Reduced voltage operation: Many vendors offer low-voltage (3.3-, 2.5-, or 1.8-volt) versions of their DSP processors. These processors consume far less power than five-volt equivalents at the same clock rate.

Sleep or idle modes: Most DSPs feature modes that turn off the processor’s clock to all but certain sections of the processor, reducing power consumption.

Programmable clock dividers: Some DSPs allow the processor’s clock frequency to be varied under software control to use the minimum clock speed required for a particular task.

Peripheral control: Some DSPs allow the programmer to disable peripherals that are not in use.

Obviously, processor cost is a major concern for products that are to be produced in volume. For such applications, designers try to use the lowest cost DSP that meets the requirements of the application, even though such devices may be considerably less flexible and more difficult to program than costlier processors. Among processor families, the least expensive family members tend to have significantly fewer features, less on-chip memory, and lower performance than the more expensive members.

A key factor in processor pricing is the dependence of price on device packaging. For example, plastic thin quad flat pack (PQFP and TQFP) packages can be significantly less expensive than pin grid array (PGA) packages. Finally, when considering prices, it is important to remember two things. First, processor prices are continually falling. Second, prices are strongly dependent on quantity, and prices for, say, a quantity 100,000 order may be significantly lower than for a quantity 1,000 order.

The degree to which ease of system development is a concern depends on the application. Engineers performing research or prototyping will probably require tools that make system development as simple as possible. A fundamental question to ask when choosing a DSP is how the chip will be programmed. Typically, developers choose either assembly language, a high-level language — such as C or Ada — or a combination of both. Surprisingly, a large portion of DSP programming is still done in assembly language. Because DSP applications have voracious number-crunching requirements, programmers are often unable to use compilers, which often generate assembly code that executes slowly. Rather, programmers can be forced to hand-optimize assembly code to lower execution time and code size to acceptable levels.
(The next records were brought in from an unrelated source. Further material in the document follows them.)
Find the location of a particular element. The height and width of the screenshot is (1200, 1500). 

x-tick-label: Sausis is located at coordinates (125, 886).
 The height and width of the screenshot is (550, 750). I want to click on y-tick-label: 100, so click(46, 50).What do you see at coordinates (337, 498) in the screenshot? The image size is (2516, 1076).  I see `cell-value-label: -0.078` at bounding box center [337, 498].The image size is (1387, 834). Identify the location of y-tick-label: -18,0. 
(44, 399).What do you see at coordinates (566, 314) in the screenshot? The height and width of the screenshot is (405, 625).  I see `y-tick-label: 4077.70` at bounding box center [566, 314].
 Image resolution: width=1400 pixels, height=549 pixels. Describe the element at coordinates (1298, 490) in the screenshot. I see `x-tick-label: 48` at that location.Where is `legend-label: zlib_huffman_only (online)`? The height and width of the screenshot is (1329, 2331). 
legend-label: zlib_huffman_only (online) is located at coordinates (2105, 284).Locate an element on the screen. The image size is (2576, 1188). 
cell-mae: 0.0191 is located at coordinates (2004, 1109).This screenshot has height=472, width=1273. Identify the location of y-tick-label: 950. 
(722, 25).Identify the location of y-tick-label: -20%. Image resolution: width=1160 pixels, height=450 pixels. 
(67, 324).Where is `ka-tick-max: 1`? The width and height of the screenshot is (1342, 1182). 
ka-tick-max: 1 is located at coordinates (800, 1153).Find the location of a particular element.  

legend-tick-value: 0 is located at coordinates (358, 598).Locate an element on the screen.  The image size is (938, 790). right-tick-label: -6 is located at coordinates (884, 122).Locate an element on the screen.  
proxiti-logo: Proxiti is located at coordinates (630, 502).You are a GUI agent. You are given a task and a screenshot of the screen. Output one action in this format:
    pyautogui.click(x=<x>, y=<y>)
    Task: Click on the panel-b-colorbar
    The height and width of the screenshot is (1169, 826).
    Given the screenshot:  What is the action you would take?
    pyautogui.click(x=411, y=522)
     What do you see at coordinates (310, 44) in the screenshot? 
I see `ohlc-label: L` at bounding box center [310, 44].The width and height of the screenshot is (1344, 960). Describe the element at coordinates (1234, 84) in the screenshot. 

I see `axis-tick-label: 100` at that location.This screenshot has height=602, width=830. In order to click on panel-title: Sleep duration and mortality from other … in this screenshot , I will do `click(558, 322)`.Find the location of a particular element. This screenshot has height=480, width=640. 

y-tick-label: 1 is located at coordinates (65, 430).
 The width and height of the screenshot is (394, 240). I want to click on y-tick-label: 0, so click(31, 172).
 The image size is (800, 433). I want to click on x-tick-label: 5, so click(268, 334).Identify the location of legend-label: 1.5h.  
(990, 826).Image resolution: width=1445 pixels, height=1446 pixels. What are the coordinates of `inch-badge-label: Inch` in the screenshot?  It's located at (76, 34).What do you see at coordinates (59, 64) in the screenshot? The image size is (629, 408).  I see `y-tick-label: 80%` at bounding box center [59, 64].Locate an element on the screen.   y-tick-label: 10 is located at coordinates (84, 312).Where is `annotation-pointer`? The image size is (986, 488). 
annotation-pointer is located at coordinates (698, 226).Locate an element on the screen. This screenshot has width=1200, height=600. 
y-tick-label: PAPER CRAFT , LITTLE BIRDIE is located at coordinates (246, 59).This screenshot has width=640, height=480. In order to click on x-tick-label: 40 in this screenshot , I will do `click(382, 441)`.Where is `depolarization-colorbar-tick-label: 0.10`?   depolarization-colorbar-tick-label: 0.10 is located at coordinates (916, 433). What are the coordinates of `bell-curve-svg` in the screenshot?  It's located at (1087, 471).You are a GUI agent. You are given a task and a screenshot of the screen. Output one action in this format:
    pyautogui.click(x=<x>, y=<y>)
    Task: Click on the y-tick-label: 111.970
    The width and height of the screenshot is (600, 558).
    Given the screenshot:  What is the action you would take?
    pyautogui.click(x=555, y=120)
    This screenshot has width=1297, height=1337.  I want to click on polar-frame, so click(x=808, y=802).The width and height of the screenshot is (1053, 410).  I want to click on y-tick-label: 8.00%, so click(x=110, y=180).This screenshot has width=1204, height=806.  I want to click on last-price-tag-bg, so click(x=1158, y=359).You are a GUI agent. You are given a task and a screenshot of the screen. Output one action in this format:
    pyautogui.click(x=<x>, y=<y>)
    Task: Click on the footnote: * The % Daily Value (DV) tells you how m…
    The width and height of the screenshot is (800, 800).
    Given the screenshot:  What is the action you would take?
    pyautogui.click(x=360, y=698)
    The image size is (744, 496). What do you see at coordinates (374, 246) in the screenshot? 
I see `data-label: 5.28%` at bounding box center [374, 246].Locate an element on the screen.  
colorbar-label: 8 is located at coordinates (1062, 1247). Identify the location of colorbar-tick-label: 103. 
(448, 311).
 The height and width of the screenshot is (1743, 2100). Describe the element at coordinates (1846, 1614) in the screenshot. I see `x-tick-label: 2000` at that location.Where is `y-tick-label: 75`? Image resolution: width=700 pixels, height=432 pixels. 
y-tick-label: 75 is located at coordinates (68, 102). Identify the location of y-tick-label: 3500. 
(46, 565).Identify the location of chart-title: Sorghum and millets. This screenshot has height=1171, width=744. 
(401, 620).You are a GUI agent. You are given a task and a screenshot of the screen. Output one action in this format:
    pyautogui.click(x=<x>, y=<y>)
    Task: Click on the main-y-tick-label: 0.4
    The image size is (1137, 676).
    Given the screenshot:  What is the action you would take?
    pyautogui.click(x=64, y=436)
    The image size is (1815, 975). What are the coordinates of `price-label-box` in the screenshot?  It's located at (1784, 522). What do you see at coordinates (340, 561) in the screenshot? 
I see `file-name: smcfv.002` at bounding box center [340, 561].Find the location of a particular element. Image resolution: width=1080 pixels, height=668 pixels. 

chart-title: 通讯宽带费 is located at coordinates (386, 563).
Despite some manufacturers’ claims, there isn’t a single best DSP chip. Rather, the right DSP depends on the application; a good choice for one application might be a poor choice for another. In this blog we have reviewed a number of criteria useful for choosing a DSP: arithmetic format, data width, speed, power consumption, cost and ease of development. Which of these are most important is a decision the system designer must make based on his or her application.